● **Exercise description**
Find the line with "Task: Click Clear all filters" in the data below. Repeat it and every line after it up to the end, exactly, but drop the pictures.

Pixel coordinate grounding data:
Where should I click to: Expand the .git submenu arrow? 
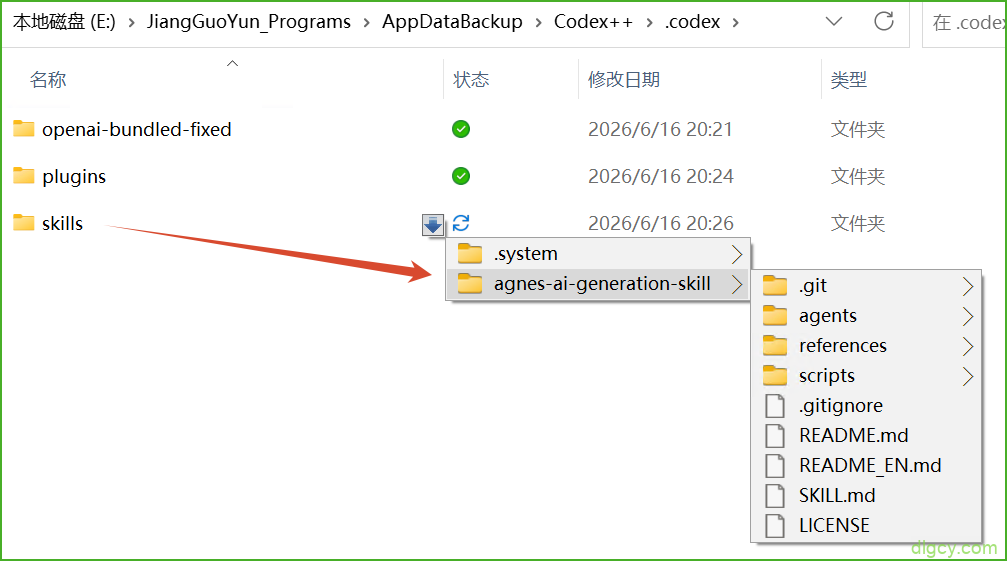(968, 286)
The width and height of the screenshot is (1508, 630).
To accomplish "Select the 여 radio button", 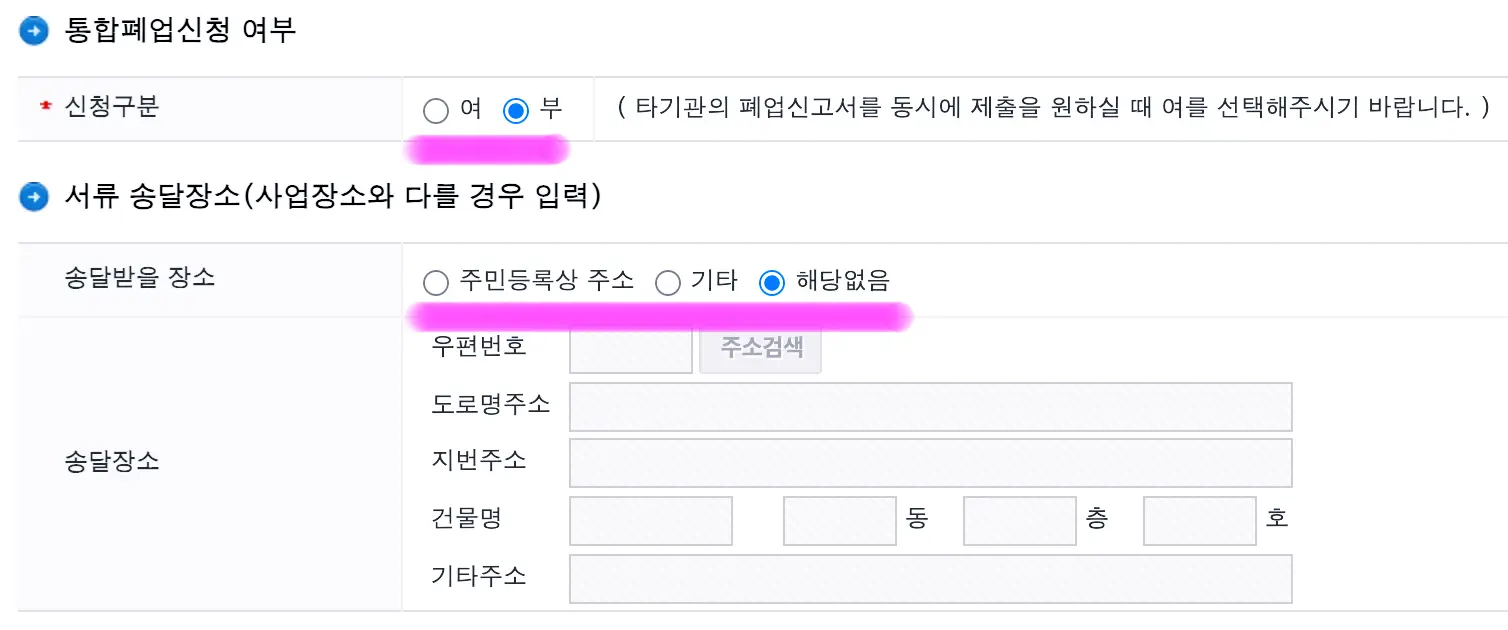I will tap(436, 111).
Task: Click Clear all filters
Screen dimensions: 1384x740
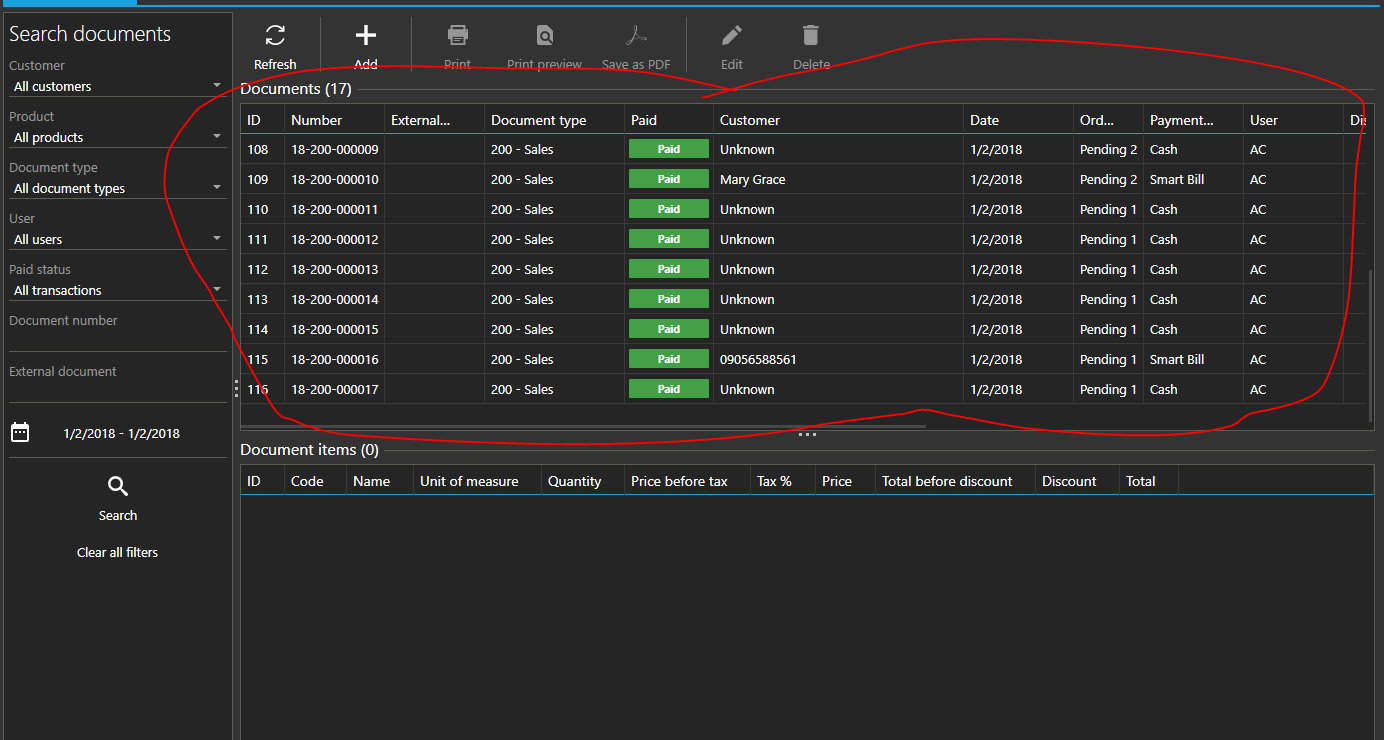Action: [117, 553]
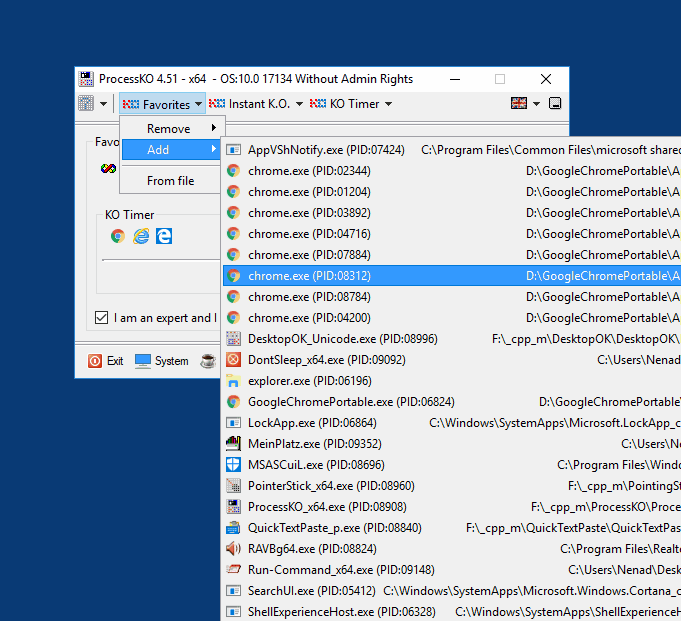Viewport: 681px width, 621px height.
Task: Click the small window icon beside language flag
Action: [x=555, y=104]
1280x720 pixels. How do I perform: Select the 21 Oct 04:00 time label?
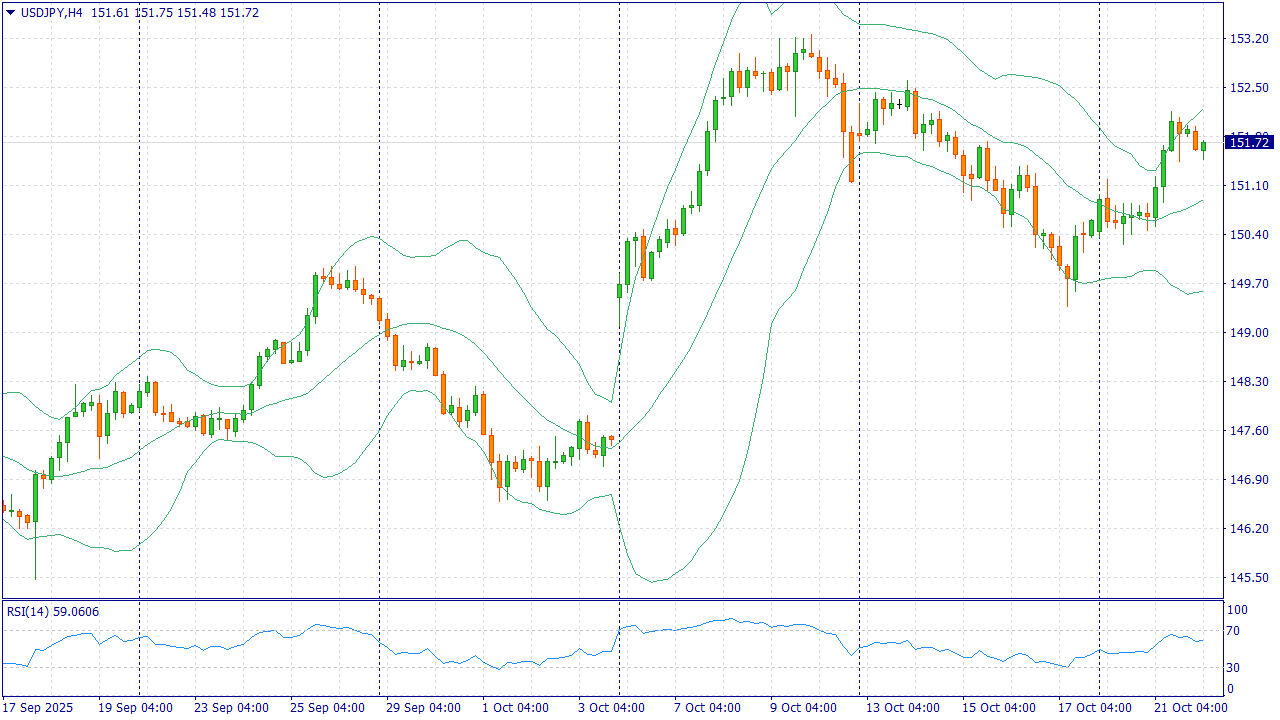[x=1190, y=708]
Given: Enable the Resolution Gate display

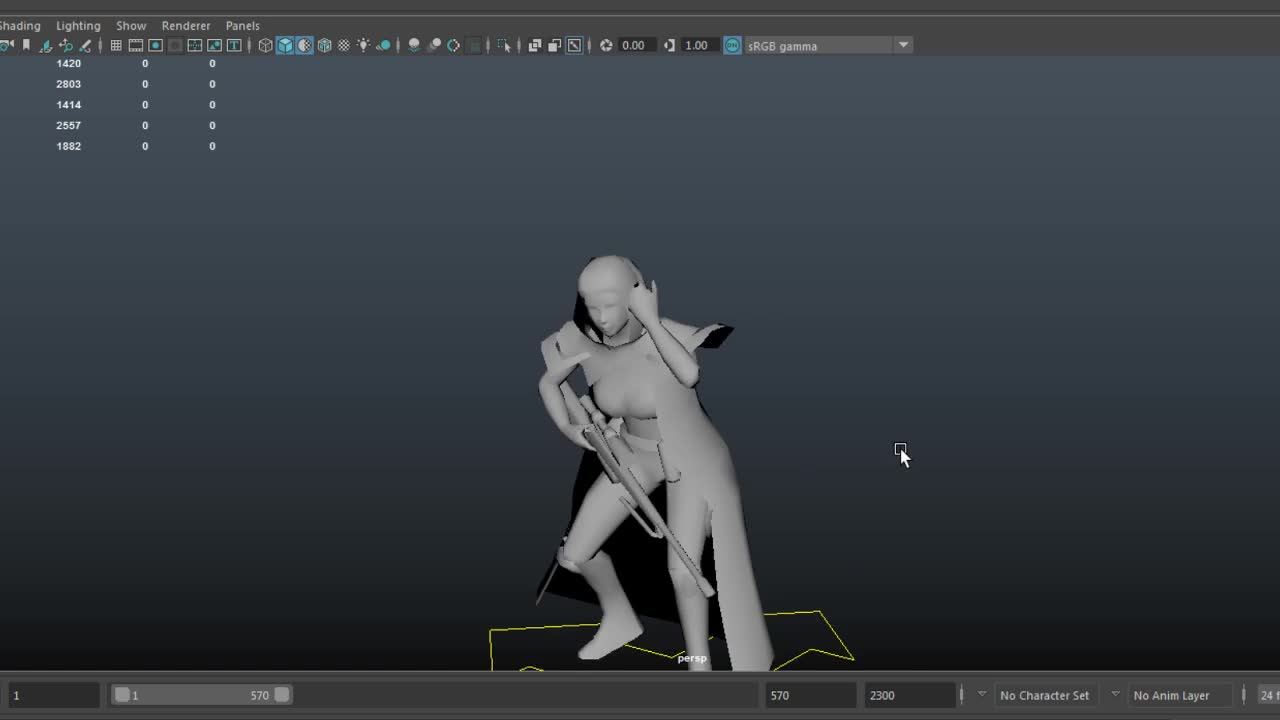Looking at the screenshot, I should [155, 45].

● **Output**
Task: Click Clear all filters
Screen dimensions: 1384x740
Action: [117, 553]
Viewport: 681px width, 621px height.
Task: Click the small window icon beside language flag
Action: [x=555, y=104]
1280x720 pixels. How do I perform: Select the 21 Oct 04:00 time label?
[x=1190, y=708]
Given: Enable the Resolution Gate display

Looking at the screenshot, I should [155, 45].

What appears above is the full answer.